Years ago, when the phone lines opened, Mike watched the board illuminate, one beacon turning into 20 then 50 then 100, like it was a city waking up in this world they were sharing. Now it reminded him of visiting a city he loved, desperately wanting to experience the life of a native, to be one of them, but instead feeling like an imposter, always relegated to the periphery, observing the majesty in front of him, but never living it.

“This is Mikey McPherson, your Midnight Magic Man, here to sprinkle some stardust on your pillow, and hopefully, a little love,” he says slowly, softly, and sultrily into the mic.

For the past 10 years, every Friday and Saturday from 7:00 to 9:00 P.M., Mikey’s voice has traveled on sound waves into people’s cars and homes around the Midwest. At one point, the marketing creatives wanted to dub Mike as “the voice you get down to,” but Mike shot that down faster than an enemy plane flying into his airspace. First and foremost, he wanted to maintain at least a modicum of self-respect, and the name would surely pulverize that. Also, one mention of people “getting down to his voice” left him with a mental image that soured his stomach. The repeated mentions that would come with a six-figure marketing budget meant his nervous system would never release the pressure on his gag reflex, and the lobes of his brain would never be scrubbed free of it.

Propelled by the tips of his cobalt and cardinal Nike trainers, Mike slides a few inches over to his computer to queue up the next song, his wheels falling into the well-worn tread formed by nights upon nights of following the same path.

“Here to set the mood is Billy Paul with his classic, ‘Me and Mrs. Jones.’ He may not be faithful, but he sure knows how to master a slow jam.”

Growing up, Mike remembers his parents turning into this very program every Friday.

Back then Sammy Silver hosted Slow Jams at Seven, introducing his parents’ favorite R&B songs in his deep bass. Mike couldn’t decide if the depth of Sammy’s voice was natural or put on like a Darth Vader mask, but either way, it had him hooked.

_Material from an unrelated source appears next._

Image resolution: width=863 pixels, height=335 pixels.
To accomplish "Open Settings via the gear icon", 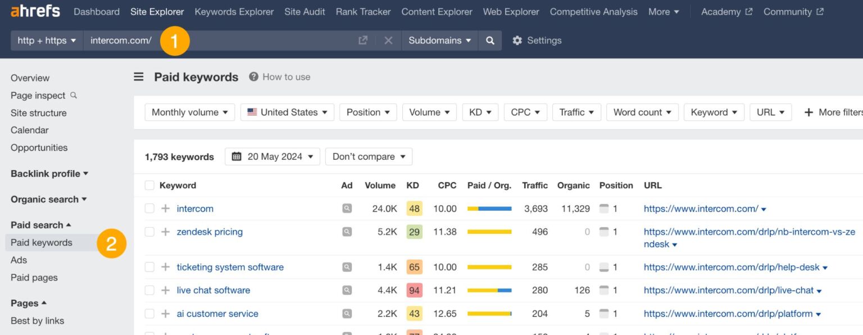I will [x=516, y=40].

So much so that in his late elementary school (and, embarrassingly, his early middle school days), Mike created his own radio show modeled after Slow Jams at Seven. Sitting at his laptop with a cumbersome and touchy desktop microphone plugged in, he dropped his voice at least three levels beyond what puberty would induce and played songs he liked but understood little lyrically. Frequently, Mike employed Sammy Silver’s phrases, like “Let Silvey slide right on in and show you how to play this funky music right” and “nothing is sexier than a night with Silvey,” to the shock of his father, who would wag his finger at him and tell him to watch his mouth. His mom consistently failed to smother her smile.

Usually his friends, Ronnie and Maeda, joined him as guests and sat for “interviews.”

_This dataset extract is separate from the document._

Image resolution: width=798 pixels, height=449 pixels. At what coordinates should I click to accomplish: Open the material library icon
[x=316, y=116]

As Mike was in character, they were too, mimicking either someone they were obsessed with at the time (Austin Powers for Ronnie and Veronica Mars for Maeda) or a cooler version of themselves. Middle school-level jokes consistently worked their way into the conversation no matter who they were, and they later realized that their voices high on their own humor weren’t too different from those when they were actually inebriated.

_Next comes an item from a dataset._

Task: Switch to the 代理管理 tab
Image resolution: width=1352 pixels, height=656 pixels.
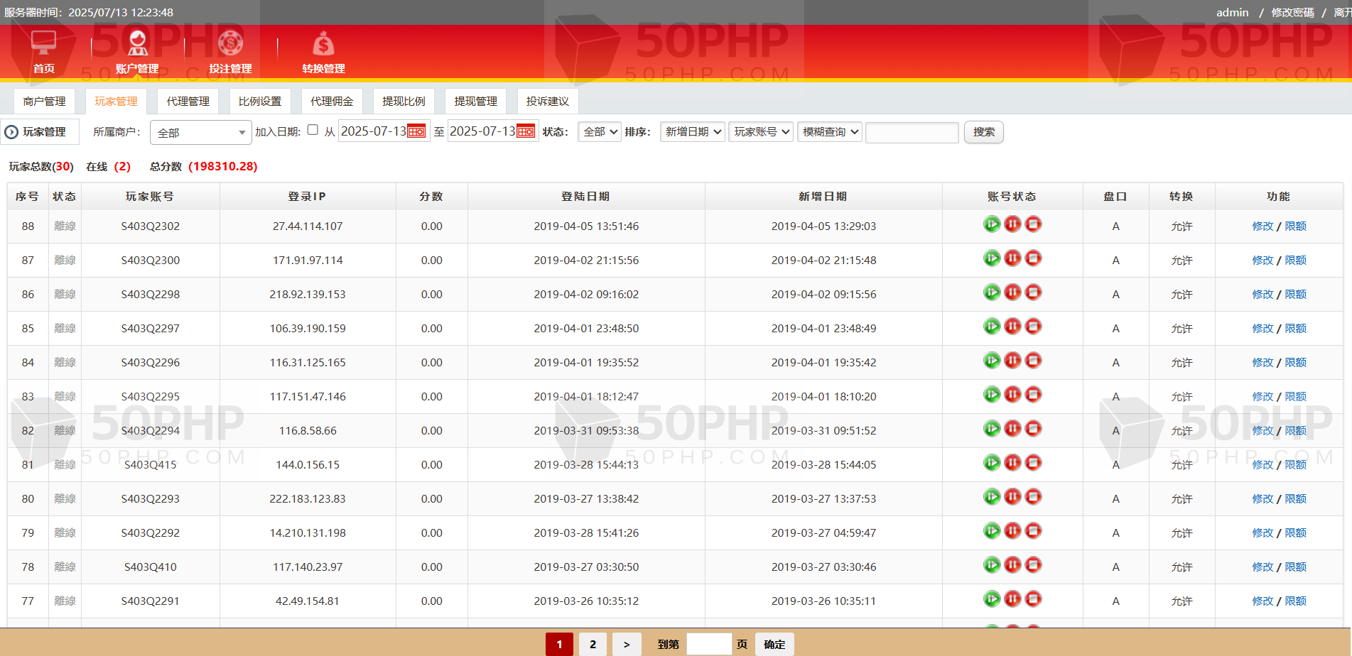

Now, decades past middle school一wow, has it been decades?一Mike can’t remember the last time he hung out with Ronnie and Maeda, let alone shared in that drunkenness of friendship.

The song ends and Mike positions himself in front of the mic, his hand hovering just above the darkened phone board. “A great song, isn’t it? Since we’ve heard from Billy Paul tonight, I want to hear from you all. What are you up to?” Mike ekes out a laugh. Truth be told, this is his least favorite part of the night, a truth that serves as a reminder for how much he has changed since he first stepped into this booth 10 years ago.

Back when he was an eager intern, any second of airtime he got to chat with the audience was like being treated to a feast of the most delicious variety.

He loved the rapport, the way conversations could start at one point and veer into a completely different direction, the shades of humanity it showed him. Each had their distinctions, yes, but they were also similar, united on this show by two things: their love of slow jams, and their love of love.

“Let’s take the first caller.” Mike hits one of the flashing orange cubes on the board, and it goes solid. “You’re on with Mikey. What’s your name and what are you up to?”

“Hi Mikey. My name is Walker, and I just have to say that I am so pumped right now. I’ve been trying to get on your show for years,” Walker says, his voice landing somewhere between a tenor and Sammy.

“Well thank you. I’m excited to talk with you, too.”

“Yeah, yeah, thanks,” Walker says, breathily. “I’m also pumped because I just proposed to my boyfriend of three years and he said yes, and I am so happy.”

Mikey wishes it wasn’t the case, but Walker’s elation sends his stomach into a ruinous freefall. It feels as if it’s reached the peak of a rollercoaster to drop 200 feet in five seconds.

“Wow, congratulations to you both! What’s your boyfriend’s name? How did you pop the question?” Lucky enough for him (or maybe it’s unfortunate), Mikey’s had enough practice cloaking his emotions with manufactured happiness that he doesn’t miss a beat as his heart stumbles. Instead, he fumbles with a Post-It on his desk left there from the show before, Bianca Black Rush Hour Rhapsody. Be real, it reads. He folds it like an accordion until all he can see is be.

How he would like that to be enough. Rarely has he found it to be.

“Hollis,” Walker says. “And I took him to where we first met, this hole-in-the-wall bar in our town, and ordered him the same food and drinks we were eating that night. I was going to request that the restaurant had your show on, too, like they did when we met, but they already had that covered.” He breaks into a fit of laughter, a loud guffaw, electric with so much happiness that a smile manifests on Mikey’s face, brief, but there all the same. The tears in his eyes last longer.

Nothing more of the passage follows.